Inoltre é stata prevista la competenza a deliberare gli schemi tipo di convenzione per attività di tirocinio dei Corsi di Laurea delle Corsi di laurea delle classi di Lauree Magistrali in Medicina e Chirurgia ed in Odontoiatria e Protesi dentaria, e delle classi di Lauree e Lauree Magistrali in professioni sanitarie.

Nuova organizzazione della facoltà

Il Regolamento prevede, ai fini dell’espletamento delle funzioni sopra indicate, l’istituzione dei seguenti organi presso la Facoltà:

  • il Presidente;
  • Consiglio della Facoltà con la novità della costituzione al fine di rendere più spedita e collegiale la governance di un board di Facoltà finalizzato alla discussione delle complessità, omogeneamente rappresentativo dei 4 dipartimenti e con una rappresentanza dei ricercatori;
  • Conferenza dei Presidenti dei corsi di laurea e laurea magistrale con funzioni consultive al fine di permettere un coordinamento più efficace nell’organizzazione dei corsi di laurea e nel loro funzionamento, essendo i docenti prevalentemente distribuiti su 4 Dipartimenti. “Al riguardo – fa notare il prof.
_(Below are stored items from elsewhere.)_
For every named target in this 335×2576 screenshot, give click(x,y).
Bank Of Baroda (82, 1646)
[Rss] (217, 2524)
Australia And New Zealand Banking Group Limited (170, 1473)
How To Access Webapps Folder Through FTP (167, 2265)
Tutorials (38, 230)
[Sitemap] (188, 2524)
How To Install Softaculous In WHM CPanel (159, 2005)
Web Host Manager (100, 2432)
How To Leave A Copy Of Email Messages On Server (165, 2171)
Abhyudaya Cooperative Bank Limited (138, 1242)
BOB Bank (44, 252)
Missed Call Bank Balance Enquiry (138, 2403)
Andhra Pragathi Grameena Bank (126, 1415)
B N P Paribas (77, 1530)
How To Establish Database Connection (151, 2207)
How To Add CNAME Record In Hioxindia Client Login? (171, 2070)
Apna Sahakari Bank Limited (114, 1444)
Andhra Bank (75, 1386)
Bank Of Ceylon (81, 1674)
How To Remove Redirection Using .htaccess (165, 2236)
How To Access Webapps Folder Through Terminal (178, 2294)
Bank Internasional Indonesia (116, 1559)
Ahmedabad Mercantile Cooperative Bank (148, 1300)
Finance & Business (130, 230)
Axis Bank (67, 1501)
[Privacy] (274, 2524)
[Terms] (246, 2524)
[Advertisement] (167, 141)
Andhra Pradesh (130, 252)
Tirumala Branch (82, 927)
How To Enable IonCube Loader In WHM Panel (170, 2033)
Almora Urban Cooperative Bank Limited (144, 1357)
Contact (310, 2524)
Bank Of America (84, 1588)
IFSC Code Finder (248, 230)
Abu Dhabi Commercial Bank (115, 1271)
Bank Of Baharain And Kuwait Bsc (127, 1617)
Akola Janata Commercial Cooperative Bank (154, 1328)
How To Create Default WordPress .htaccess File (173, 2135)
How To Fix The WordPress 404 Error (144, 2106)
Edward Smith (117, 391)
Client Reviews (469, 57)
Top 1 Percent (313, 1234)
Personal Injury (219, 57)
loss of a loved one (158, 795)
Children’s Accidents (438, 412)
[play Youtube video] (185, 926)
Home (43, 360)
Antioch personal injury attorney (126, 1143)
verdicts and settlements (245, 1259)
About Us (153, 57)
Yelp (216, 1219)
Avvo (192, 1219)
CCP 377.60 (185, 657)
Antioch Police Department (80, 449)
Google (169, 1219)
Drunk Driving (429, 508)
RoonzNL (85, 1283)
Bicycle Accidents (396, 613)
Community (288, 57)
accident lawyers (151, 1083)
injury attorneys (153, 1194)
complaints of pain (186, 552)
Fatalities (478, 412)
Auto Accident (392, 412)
Giovanni Pellacani, Presidente della Facoltà di Medicina e Chirurgia di Unimore – si è provveduto fin da subito alla nomina di un referente per la didattica, la prof. ssa Anna Iannone, scelta basata sulla eccezionale esperienza dimostrata nella direzione e coordinamento del corso di laurea di Scienze infermieristiche, sede di Modena, corso indicato come modello da parte dell’Ateneo per l’accreditamento ANVUR, che nella sua attività sarà supportata dal personale tecnico-amministrativo della Facoltà. Tale organizzazione ci ha già permesso di identificare le necessità didattiche essenziali al funzionamento dei 15 Corsi di Studio e la pubblicazione dei bandi avvenuta in tempi ottimali per l’avvio regolare dei corsi per il prossimo anno accademico”;
  • la Conferenza dei Direttori delle Scuole di Specializzazione di area medico – sanitaria con funzioni consultive;
  • la Commissione paritetica docenti – studenti con funzioni consultive e di monitoraggio dell’offerta formativa e della qualità della didattica.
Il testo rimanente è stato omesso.